Simplified, the sequence is this:

The electric current through the wire causes a magnetic field in the core.
The strength of the magnetic field depends upon the magnitude of the current.

If the current changes, as it does continually for alternating current or if the current is stopped or started,
then the magnetic field changes accordingly.

A changing magnetic field induces a current/voltage in a conductor (your wire).
This voltage is called the back EMF because it is such that it opposes the original voltage.
But what is important is how fast it changes, not just the amount of change.
The faster the change, the greater the induced (back) EMF).
This is why the 'backswing voltage' of a sudden disconnection can be many times the supply voltage and thus so damaging.

This rate of change is also the link to motion (motors and generators).

[DARK0717]

1 minute ago, studiot said:

Nearly.

Simplified, the sequence is this:

The electric current through the wire causes a magnetic field in the core.
The strength of the magnetic field depends upon the magnitude of the current.

If the current changes, as it does continually for alternating current or if the current is stopped or started,
then the magnetic field changes accordingly.
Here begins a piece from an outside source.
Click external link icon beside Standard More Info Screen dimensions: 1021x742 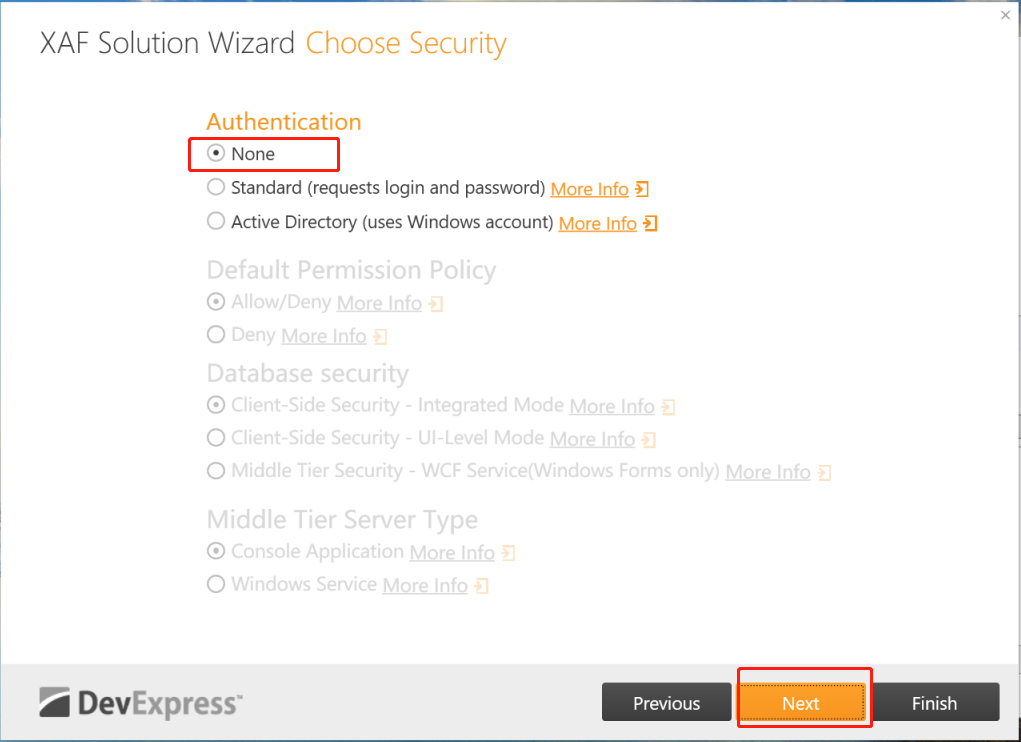pyautogui.click(x=643, y=189)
A changing magnetic field induces a current/voltage in a conductor (your wire).
This voltage is called the back EMF because it is such that it opposes the original voltage.
But what is important is how fast it changes, not just the amount of change.
The faster the change, the greater the induced (back) EMF).
This is why the 'backswing voltage' of a sudden disconnection can be many times the supply voltage and thus so damaging.

This rate of change is also the link to motion (motors and generators).

oh I see, thanks, so it means that using a spark gap would be very inefficient for the generator and for the device using that power from it due to the load being very low which causes very little current after the gap.